Test sequence set
The video sequences stated below are used in educational purpose only. All samples are taken from openly available sources and open video sets with respect to the creators.
The following sequence set is defined to perform testing:
| Scene type | Source |
|---|---|
| Action | Tears of Steal |
| Animation | Netflix Sol Levante |
| Film | Harmonic Venice Carnival Netflix Food Market Netflix Meridian Netflix Wind and Nature |
| Nature | Harmonic Birds of Pray Harmonic Monkey Pool Harmonic Monkey Fur Closeup Harmonic Waterfall |
| Static scene | ProArtInc Ruby Beach campfire |
| Teleconference | MixKit Coworkers |
Video samples:
All input video sequences are to be encoded to the respected bitrates depending on frame size
| Frame size | Bitrates |
|---|---|
| 256×144 | “27K”, “62K”, “97K”, “132K”, “167K”, “203K”, “238K”, “273K”, “308K”, “343K” |
| 412×232 | “49K”, “111K”, “174K”, “236K”, “299K”, “361K”, “424K”, “486K”, “549K”, “611K” |
| 640×360 | “95K”, “216K”, “338K”, “459K”, “581K”, “702K”, “824K”, “945K”, “1067K”, “1188K” |
| 852×480 | “148K”, “337K”, “526K”, “714K”, “903K”, “1092K”, “1281K”, “1469K”, “1658K”, “1847K” |
| 1280×720 | “260K”, “591K”, “921K”, “1252K”, “1583K”, “1913K”, “2244K”, “2575K”, “2905K”, “3236K” |
| 1920×1080 | “461K”, “1046K”, “1632K”, “2217K”, “2802K”, “3388K”, “3973K”, “4558K”, “5144K”, “5729K” |
| 2560×1440 | “671K”, “1523K”, “2374K”, “3226K”, “4078K”, “4929K”, “5781K”, “6633K”, “7484K”, “8336K” |
| 3840×2160 | “1000K”, “2333K”, “3667K”, “5000K”, “6333K”, “7667K”, “9000K”, “10333K”, “11667K”, “13000K” |
Quality metrics
PSNR: https://en.wikipedia.org/wiki/Peak_signal-to-noise_ratio
SSIM: https://en.wikipedia.org/wiki/Structural_similarity_index_measure
VMAF: https://github.com/Netflix/vmaf
Bitrate range codec comparison
Codec comparison for the bitrate range uses the method of Gisle Bjontegaard: https://www.itu.int/wftp3/av-arch/video-site/0104_Aus/VCEG-M33.doc.
The following channels are use for different metrics
| Metric | Channel |
|---|---|
| VMAF | All |
| PSNR | All |
| SSIM | Y |
What is BDBR?
If you have ever engaged in video coding quality analysis and compared different codecs, you have likely used rate-distortion or RD curves.

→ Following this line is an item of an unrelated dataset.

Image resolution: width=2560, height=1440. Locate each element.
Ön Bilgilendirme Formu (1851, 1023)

Since the X-axis represents bitrate values and the Y-axis represents a quality metric, a higher curve indicates the codec encodes with higher quality at the same bitrate. Visually, the curves are quite close to each other, and one might erroneously conclude that their quality difference is not significant. However, BDBR indicates the codec with the green curve needs to add, on average, 45% more bitrate to achieve the quality of the second one.

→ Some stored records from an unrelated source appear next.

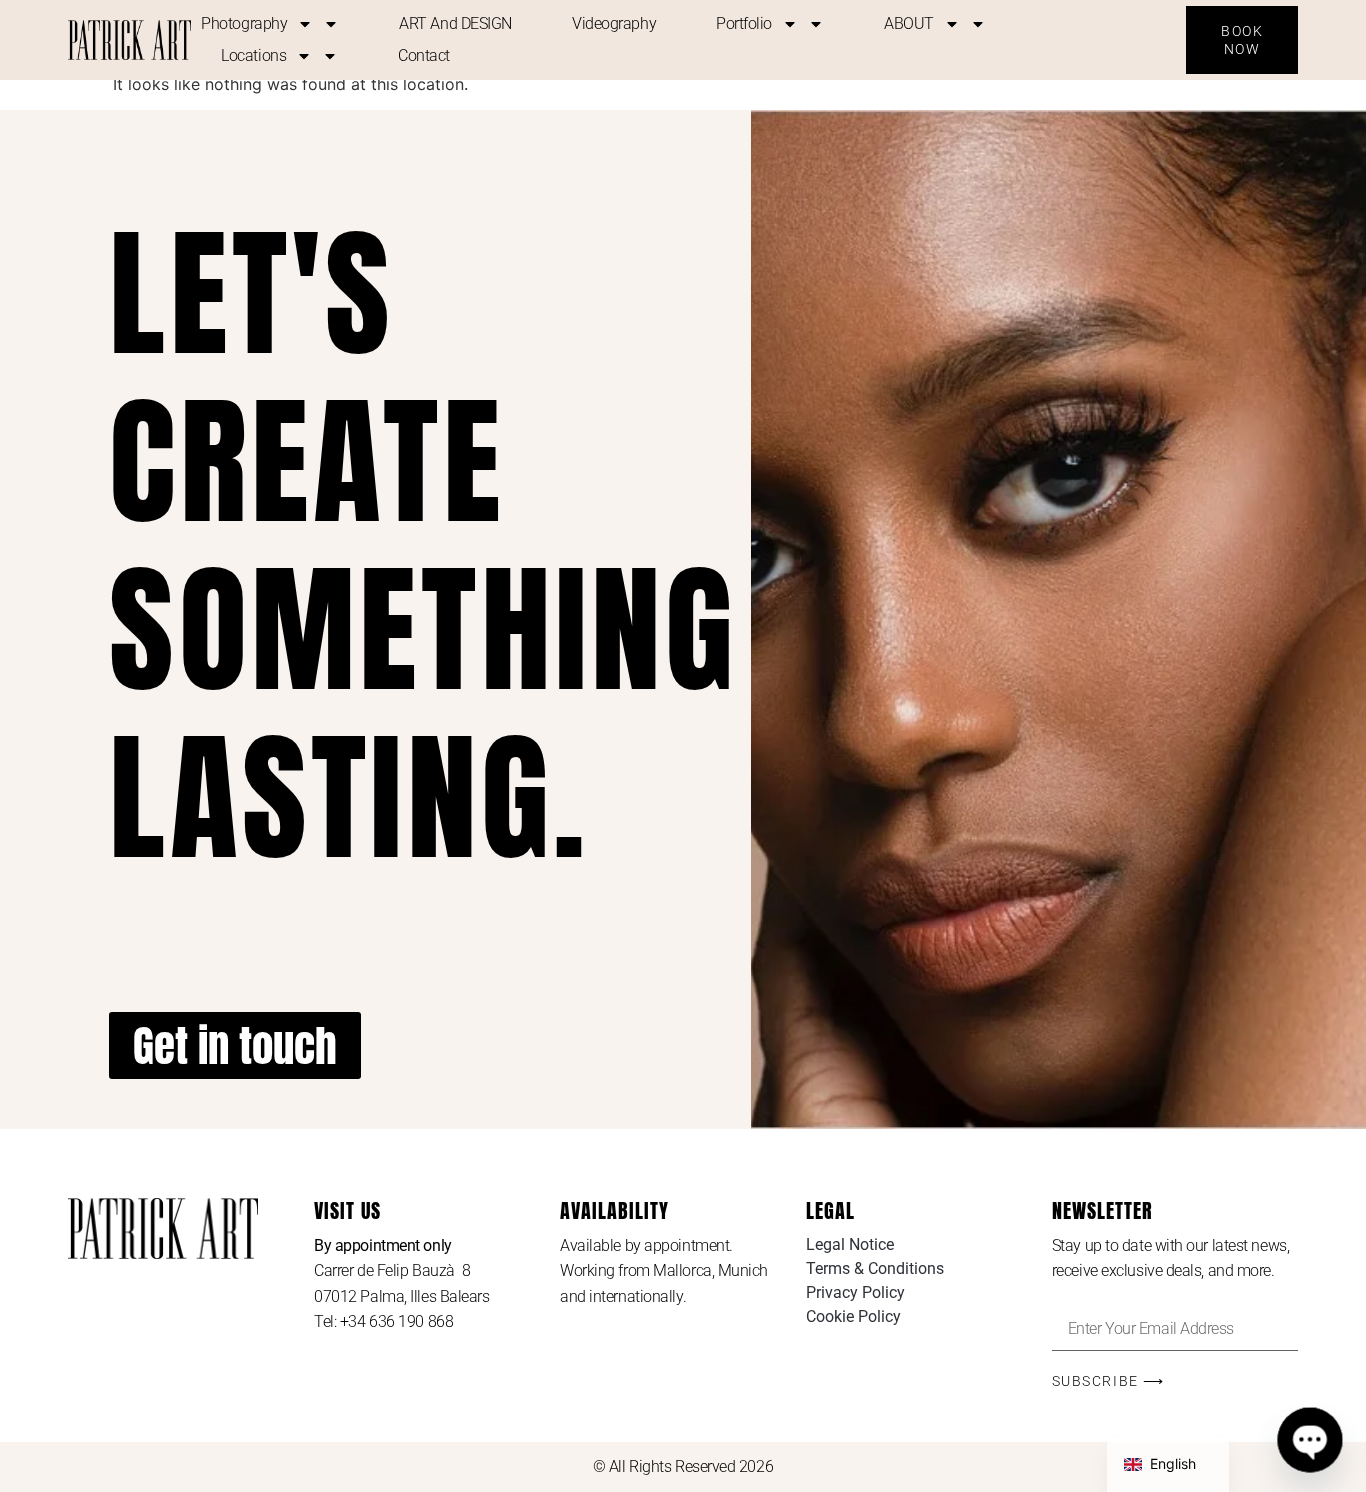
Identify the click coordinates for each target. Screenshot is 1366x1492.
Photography (244, 23)
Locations (253, 55)
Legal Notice (850, 1244)
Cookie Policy (853, 1316)
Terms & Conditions (875, 1268)
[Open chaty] (1310, 1440)
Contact (424, 55)
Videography (614, 23)
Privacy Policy (855, 1292)
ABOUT (909, 23)
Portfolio (744, 23)
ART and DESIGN (455, 23)
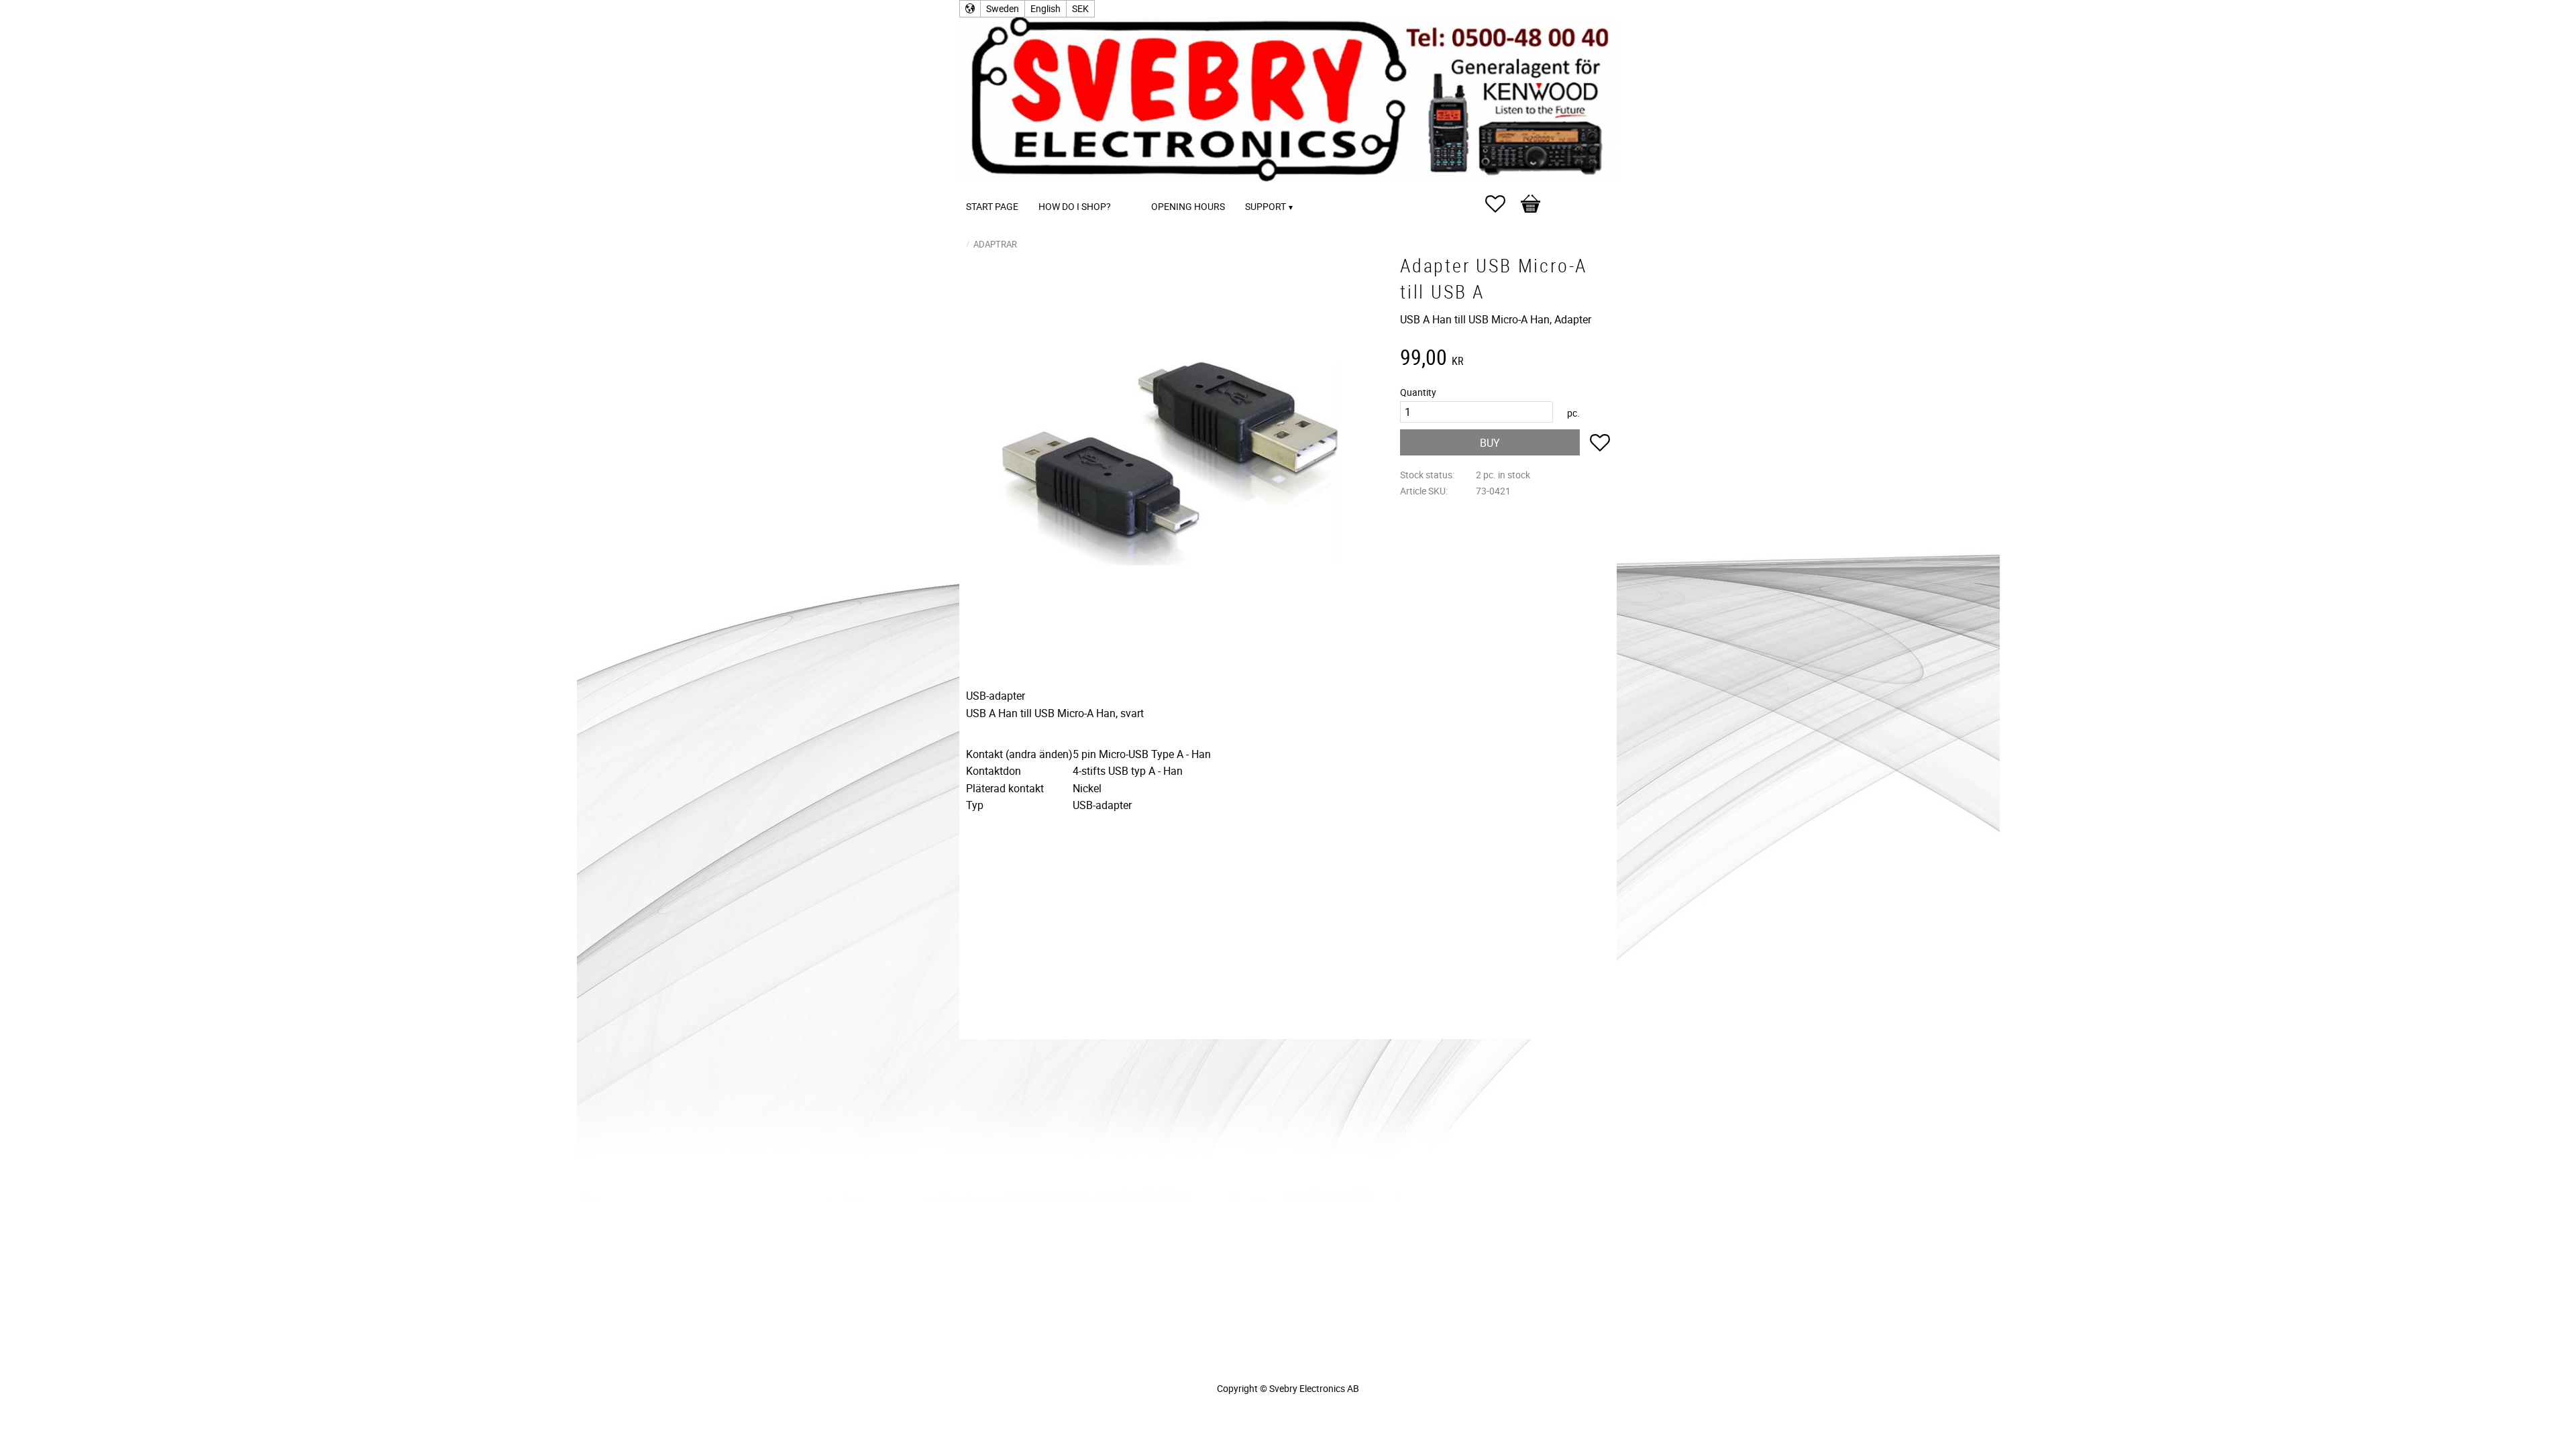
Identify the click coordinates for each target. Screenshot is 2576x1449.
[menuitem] (1134, 188)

When asking the question, “how much more or less bitrate is needed to achieve the quality of the compared codec?”, one needs to draw a horizontal line at a given quality level and observe at which bitrate points it intersects the curves. For this purpose, an “inverted” graph is more suitable, where the X-axis represents quality and the Y-axis represents the required bitrate:

Now the graph visually aligns with the question. A “higher” curve now indicates the codec lacks sufficient bitrate to match the quality of the second one.

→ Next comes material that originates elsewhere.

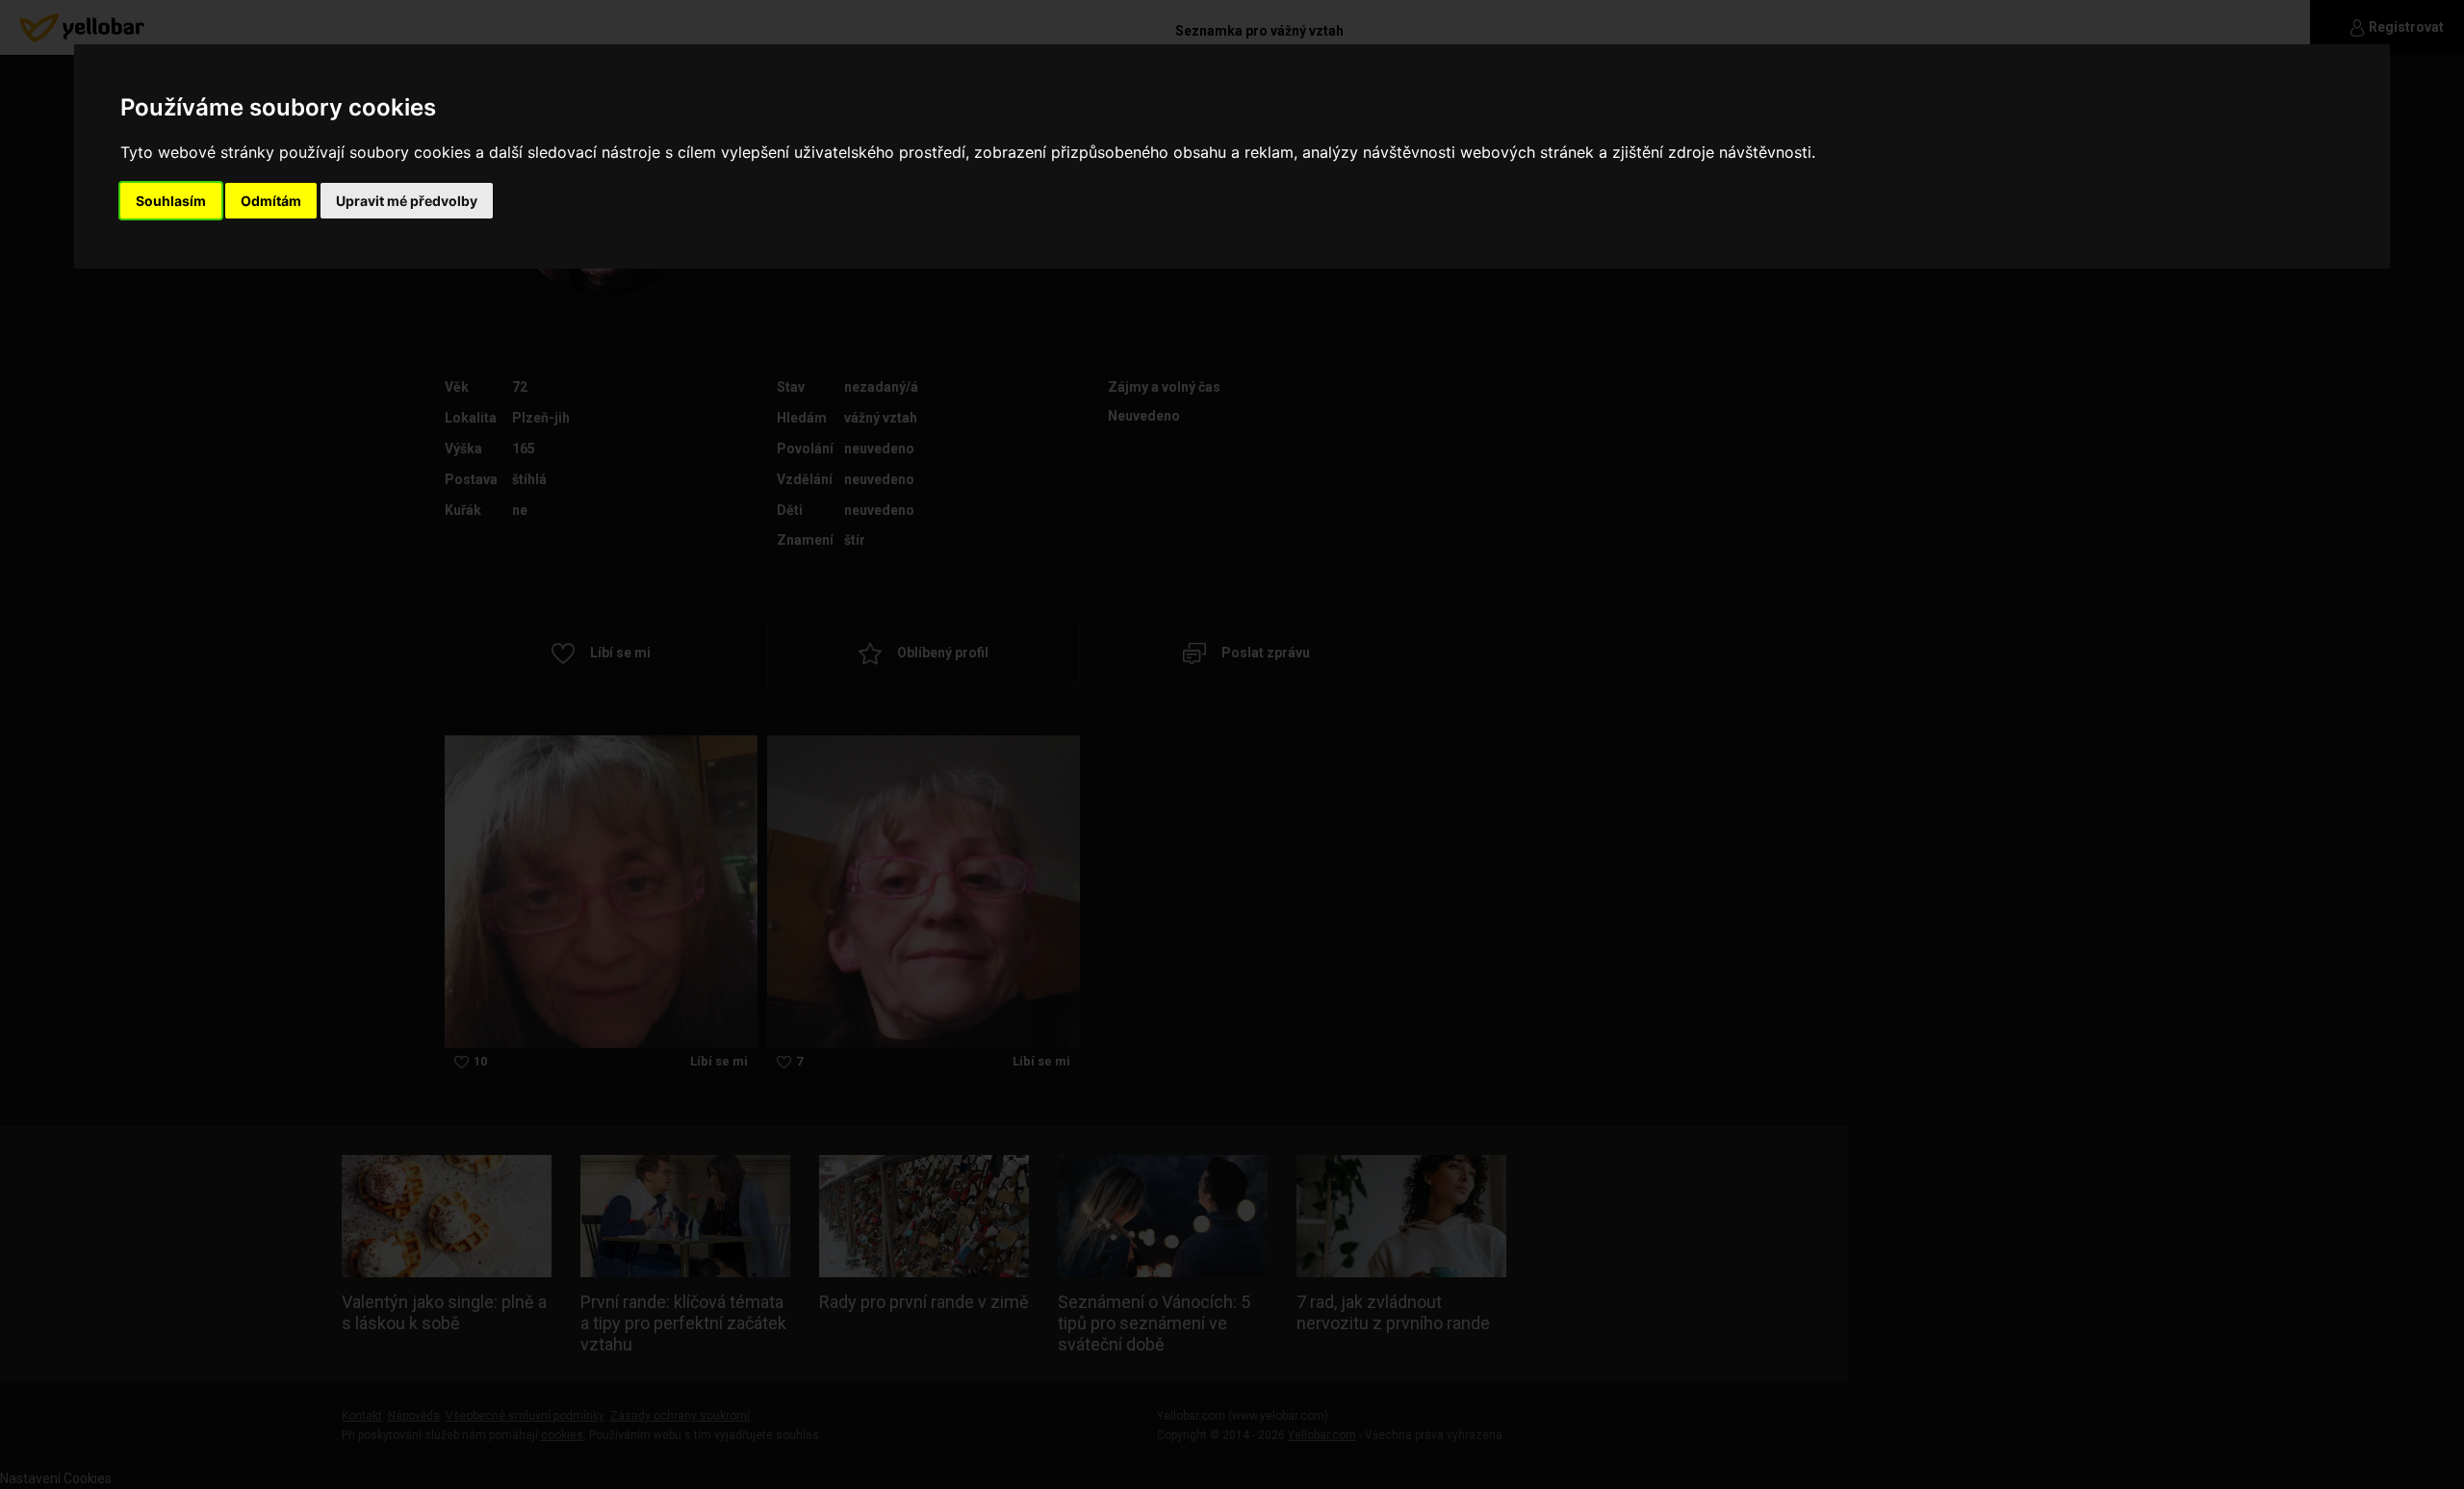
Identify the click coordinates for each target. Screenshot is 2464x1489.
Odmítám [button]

Alright, we have determined that at the point of 90 VMAF, the “red” codec requires 5.15 Mbps, while the green one requires 9.89 Mbps. But this is not enough to understand how much better one codec is than the other. One could calculate the difference at the boundaries and average the values, continuing to add points to average the overall indicator ad infinitum. This essentially boils down to the ratio of the areas under the curves.
To obtain the ratio of the areas under the curves, one must compute the polynomials describing the quality-to-bitrate dependency, determine the boundaries of bitrate intersection for the two codecs, and integrate the function over this interval.
This is precisely what Gisle Bjontegaard proposed in 2001 for comparing codec quality. Technically, 4 points are sufficient for this approach. In my tests, I use 10. On one hand, this is more accurate. On the other, it reduces the probability of outliers between points when finding the polynomial, though not 100%.
This approach has a limitation: the function must be monotonically increasing. On one hand, this complicates calculations and requires checks and special methods to “correct” the function. On the other hand, it serves as an indicator a codec behaves unpredictably. That is, if uniformly increasing the bitrate can cause the codec to lower quality, it raises questions about the reliability of its use.
The resulting value is interpreted directly as the coefficient by which the bitrate must be increased (or decreased) on average to achieve the quality of the compared codec. For example, +45% indicates that the bitrate needs to be increased by 45%. -15% means the bitrate can be reduced by 15% to encode with the same quality.
This is also what promotional articles claim. If AV1 is 30% better than HEVC, it is asserted that one can encode with a 30% lower bitrate while maintaining the same quality as HEVC.
BDBR is a relative metric. Under the hood, any “absolute” metrics can be used, such as VMAF, PSNR, SSIM, etc. It depends on specific tasks and evaluation methodologies. In my tests, I use all three and plan to add SSIMULACRA2 and CIEDE2000 soon for a more complete picture and to detect “hacking” of specific metrics.
BDBR stands for Bjontegaard Delta Bitrate.